By Sheila Wray Gregoire
In my marriage, I wreck the cars. Keith wrecks the laundry, but that doesn't cost nearly as much. Of course, Keith recently backed into a tree and shattered our van's windshield, but since this was his one and only infraction in our whole marriage, we viewed it as an aberration rather than a pattern. Then, when he went to buy a new car this fall, he bought a standard. I can't drive a standard. So I can't drive his car. I'm still trying to figure out if there's some hidden meaning there.
Keith and I have other differences, too. Keith has the "all the lights in the house must be turned off if not needed" gene. I'm missing that one. His idea of a relaxing afternoon is to do absolutely nothing. I like taking energetic bike rides. He likes war movies. I like Jane Austen. We're a strange pair.
And yet, what most often occurs to me is how alike we've become.
I tend to be on the shy side. Today I make my living speaking at women's events and retreats, often in front of large groups, which doesn't bother me in the least. But parties, where I have to talk to one on one, are stressful. It's not natural for me.
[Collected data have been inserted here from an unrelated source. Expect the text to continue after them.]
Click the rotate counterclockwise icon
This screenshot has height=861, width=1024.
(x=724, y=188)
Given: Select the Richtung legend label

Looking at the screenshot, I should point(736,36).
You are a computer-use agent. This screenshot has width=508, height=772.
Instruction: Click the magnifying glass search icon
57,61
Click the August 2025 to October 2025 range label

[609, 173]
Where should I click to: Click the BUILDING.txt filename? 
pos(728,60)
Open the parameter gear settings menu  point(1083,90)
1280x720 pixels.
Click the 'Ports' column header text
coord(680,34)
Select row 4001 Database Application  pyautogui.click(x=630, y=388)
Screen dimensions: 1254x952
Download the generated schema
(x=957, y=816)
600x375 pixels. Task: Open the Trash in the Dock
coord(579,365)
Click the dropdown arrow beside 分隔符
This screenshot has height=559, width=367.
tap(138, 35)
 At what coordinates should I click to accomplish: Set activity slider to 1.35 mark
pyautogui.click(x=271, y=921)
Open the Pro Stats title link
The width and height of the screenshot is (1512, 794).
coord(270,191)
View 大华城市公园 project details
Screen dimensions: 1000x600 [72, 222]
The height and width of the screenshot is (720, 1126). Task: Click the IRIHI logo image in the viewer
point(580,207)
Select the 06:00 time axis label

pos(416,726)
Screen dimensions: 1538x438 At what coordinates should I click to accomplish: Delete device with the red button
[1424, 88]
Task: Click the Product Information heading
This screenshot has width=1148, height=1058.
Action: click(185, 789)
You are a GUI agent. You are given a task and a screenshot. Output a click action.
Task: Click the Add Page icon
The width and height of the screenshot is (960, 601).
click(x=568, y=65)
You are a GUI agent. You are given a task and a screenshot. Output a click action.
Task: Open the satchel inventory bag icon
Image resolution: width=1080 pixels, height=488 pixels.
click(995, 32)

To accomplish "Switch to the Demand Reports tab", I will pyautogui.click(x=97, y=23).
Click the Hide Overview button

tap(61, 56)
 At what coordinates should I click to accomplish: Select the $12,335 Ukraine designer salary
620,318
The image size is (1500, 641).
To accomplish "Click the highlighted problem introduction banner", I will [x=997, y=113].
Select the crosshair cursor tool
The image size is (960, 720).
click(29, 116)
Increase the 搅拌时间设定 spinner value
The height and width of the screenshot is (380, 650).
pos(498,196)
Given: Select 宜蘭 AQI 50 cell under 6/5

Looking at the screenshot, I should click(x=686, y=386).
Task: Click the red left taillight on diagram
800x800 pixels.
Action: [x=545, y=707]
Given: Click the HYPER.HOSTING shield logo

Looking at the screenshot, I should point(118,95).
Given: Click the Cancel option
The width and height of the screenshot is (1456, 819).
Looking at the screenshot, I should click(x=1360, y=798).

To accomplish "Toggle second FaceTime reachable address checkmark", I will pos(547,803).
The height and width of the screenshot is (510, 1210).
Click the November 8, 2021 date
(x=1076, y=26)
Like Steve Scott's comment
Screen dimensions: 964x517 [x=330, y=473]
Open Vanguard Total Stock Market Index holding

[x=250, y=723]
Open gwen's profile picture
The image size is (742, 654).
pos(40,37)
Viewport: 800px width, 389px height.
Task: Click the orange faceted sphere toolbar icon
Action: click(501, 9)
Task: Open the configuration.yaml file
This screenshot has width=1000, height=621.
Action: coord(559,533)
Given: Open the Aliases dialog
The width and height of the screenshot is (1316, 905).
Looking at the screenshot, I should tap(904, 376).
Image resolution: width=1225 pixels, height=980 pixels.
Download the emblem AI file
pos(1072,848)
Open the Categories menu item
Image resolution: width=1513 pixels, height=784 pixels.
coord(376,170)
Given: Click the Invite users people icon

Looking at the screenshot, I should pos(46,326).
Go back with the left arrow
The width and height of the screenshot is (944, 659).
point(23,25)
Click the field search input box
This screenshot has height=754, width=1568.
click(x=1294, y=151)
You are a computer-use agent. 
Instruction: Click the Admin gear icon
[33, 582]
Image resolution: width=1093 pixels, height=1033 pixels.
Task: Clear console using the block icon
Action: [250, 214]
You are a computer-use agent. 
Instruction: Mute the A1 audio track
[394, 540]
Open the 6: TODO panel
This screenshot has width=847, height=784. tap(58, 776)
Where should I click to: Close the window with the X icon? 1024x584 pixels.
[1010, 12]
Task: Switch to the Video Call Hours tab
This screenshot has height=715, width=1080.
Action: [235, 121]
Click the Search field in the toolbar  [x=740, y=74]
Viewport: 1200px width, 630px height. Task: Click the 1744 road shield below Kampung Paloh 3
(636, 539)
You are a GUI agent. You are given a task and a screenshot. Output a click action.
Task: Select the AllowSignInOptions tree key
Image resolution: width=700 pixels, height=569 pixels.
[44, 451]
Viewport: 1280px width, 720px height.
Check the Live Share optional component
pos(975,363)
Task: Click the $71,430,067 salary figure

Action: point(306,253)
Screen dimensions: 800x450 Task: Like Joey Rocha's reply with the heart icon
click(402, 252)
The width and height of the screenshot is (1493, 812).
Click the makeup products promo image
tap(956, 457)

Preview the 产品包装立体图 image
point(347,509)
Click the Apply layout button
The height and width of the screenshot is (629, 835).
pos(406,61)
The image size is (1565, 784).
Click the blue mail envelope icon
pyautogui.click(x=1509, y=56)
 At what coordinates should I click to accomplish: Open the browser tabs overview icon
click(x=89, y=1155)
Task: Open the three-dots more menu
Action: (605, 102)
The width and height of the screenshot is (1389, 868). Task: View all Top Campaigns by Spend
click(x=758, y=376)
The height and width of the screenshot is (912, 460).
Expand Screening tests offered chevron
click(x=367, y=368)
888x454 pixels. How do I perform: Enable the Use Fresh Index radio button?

It's not natural for Keith, on the other hand, to shut up. And as we've been married, he's taken me to so many parties that I've begun to open up. But he's also started to quiet down. Had we not married, he might have been even more gregarious, and I may have become more introspective.
Or take food. I crave sweets, but not fat or salt. Keith, on the other hand, once drank a cup of bacon grease because someone dared him. If Keith hadn't married me, he'd likely be a lot heavier than he is right now. And I'd probably still never know how wonderful real butter makes everything taste.
I've always loved to travel, and even before we were married I had seen a lot of the world, self-funding many summer missions trips. My touristy adventures, though, were largely confined to museums and tourist attractions. Keith, on the other hand, likes to get to know people. Over our years together we've ventured further abroad, most recently to Kenya. Within five minutes he knew our driver's life story. The porter in our final hotel told him all about his education. People to whom I would never normally talk Keith finds a way to draw out, and I'm gradually learning, too. If I had my initial instincts, we would have seen the world, but only from a distance. And if Keith had his, we never would have seen it at all.
Over the last sixteen years we have changed. I am not the same person who walked down that aisle, and he isn't the same one who was waiting for me. I loved him dearly then, but I love him much more deeply now. Just by being with each other, we change each other. And isn't that how marriage is supposed to be? If marriage is supposed to reflect Chirst's relationship with the church, then it has to have an impact on us. After all, God predestined us to be transformed into Christ's likeness (Romans 8:29). As we walk with Him, we start to reflect Him, or at least we should. So shouldn't that be what marriage does to us, too? As we walk together, we start to reflect each other. And I think that's a beautiful thing.
But it should also be a warning to those of us thinking this Valentine's Day that there is that one perfect person waiting for us out there, that one person that God made just especially for you to complete you. I don't think that's the Christian view of marriage. It borders on selfishness, doesn't it? It says marriage is all about me getting what I need, not marriage is all about God making me into the person He wants me to be.
I don't think marriage is a matter of finding the perfect person as much as it is becoming the perfect couple. And the more time you spend together, the more you just might find that you're becoming made for each other, after all.